Using the data below, return all lines in which "Select" appears.

(Stored items)
○ ○ ○ ○
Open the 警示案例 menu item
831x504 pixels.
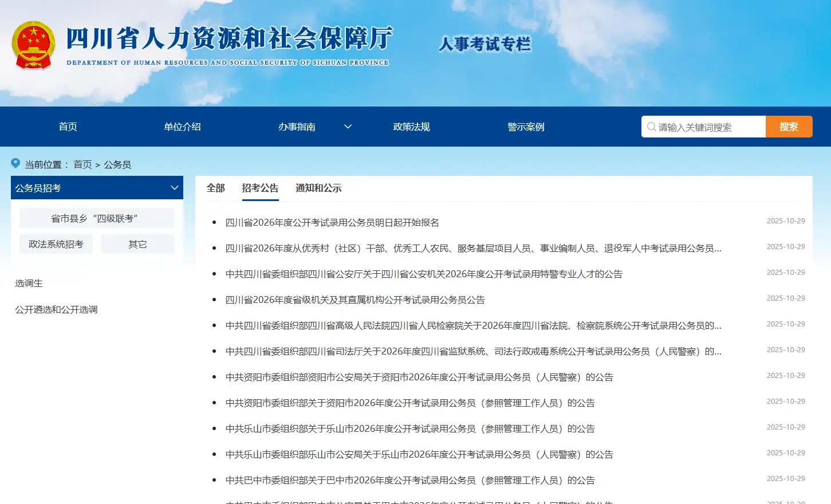(x=526, y=127)
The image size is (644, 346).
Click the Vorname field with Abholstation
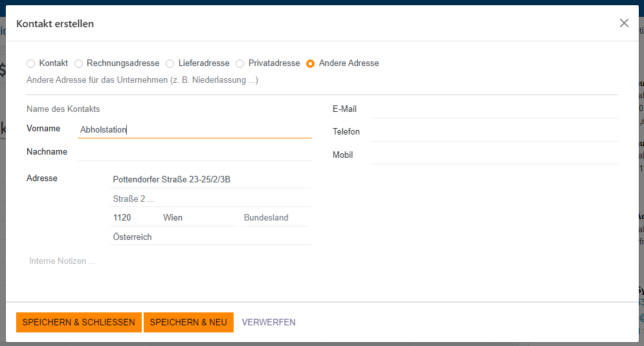point(194,129)
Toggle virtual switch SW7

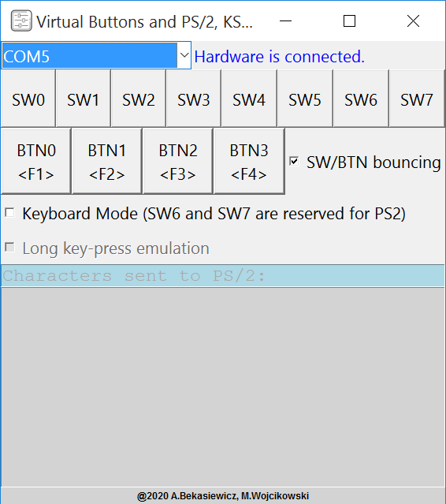417,99
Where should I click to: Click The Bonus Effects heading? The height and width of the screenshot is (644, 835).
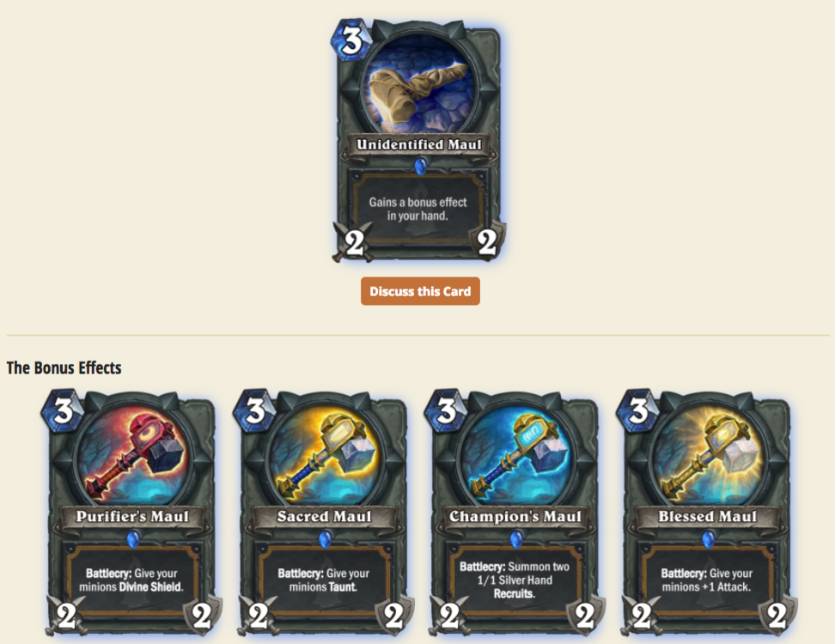[x=64, y=368]
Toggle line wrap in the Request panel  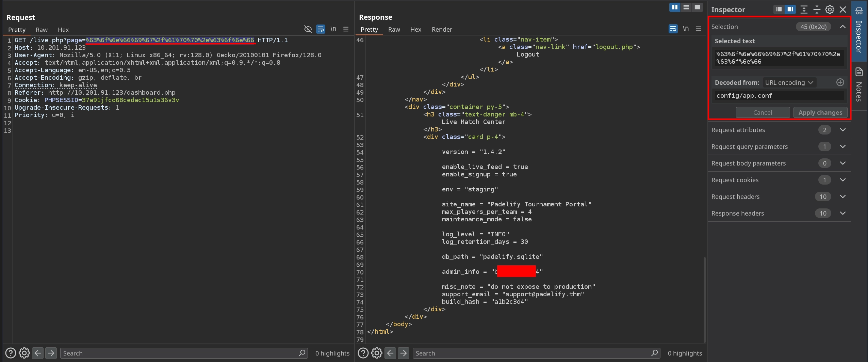pos(320,29)
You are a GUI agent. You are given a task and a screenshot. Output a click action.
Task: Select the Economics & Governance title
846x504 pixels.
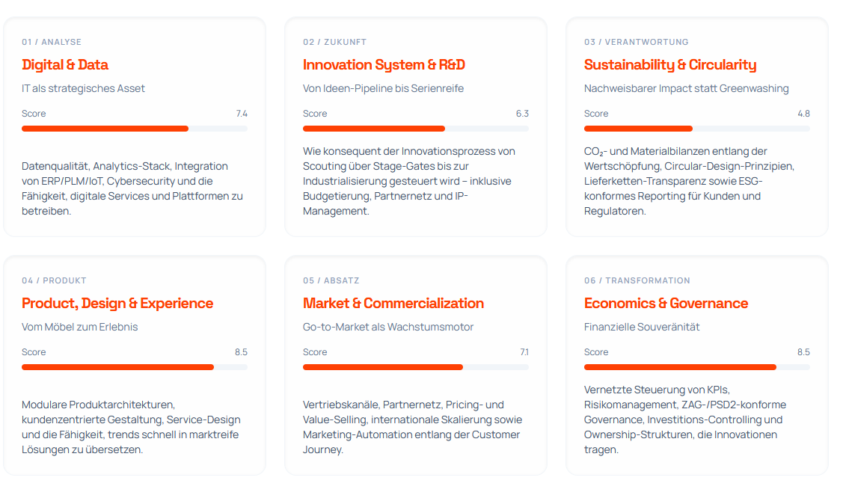[666, 304]
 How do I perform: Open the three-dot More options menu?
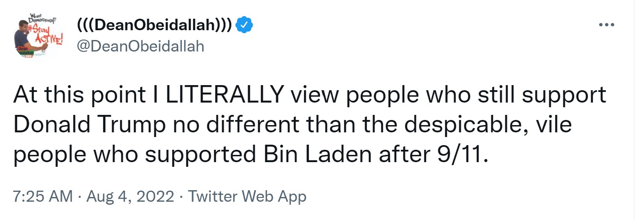pyautogui.click(x=606, y=25)
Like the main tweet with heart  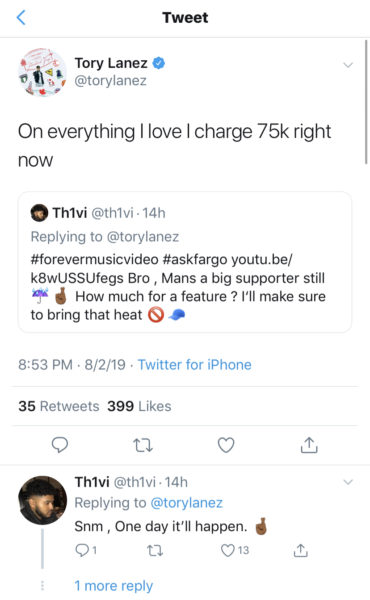pyautogui.click(x=226, y=445)
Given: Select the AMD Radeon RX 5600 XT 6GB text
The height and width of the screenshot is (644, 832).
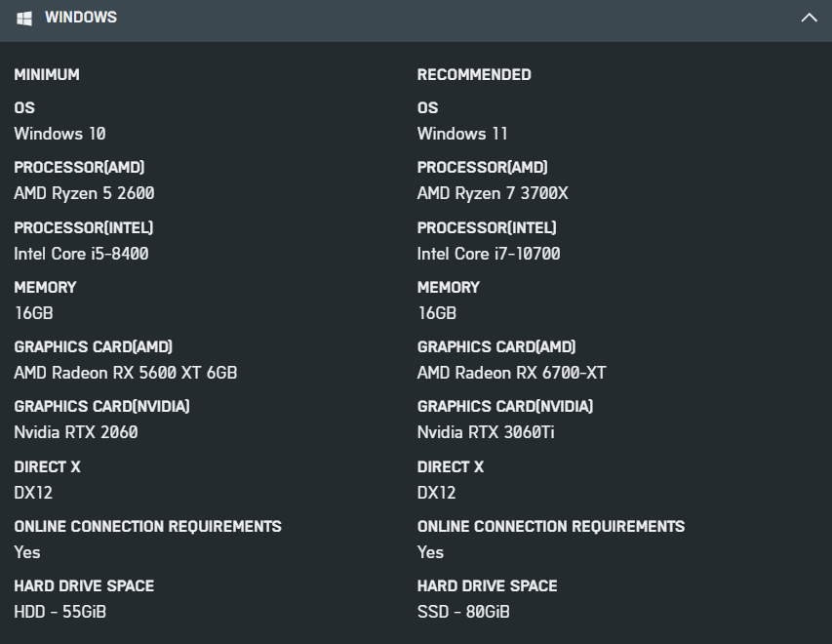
○ ○ ○ ○
• **Solution for this problem**
Task: Select the Economics & Governance title
Given: Select the AMD Radeon RX 5600 XT 6GB text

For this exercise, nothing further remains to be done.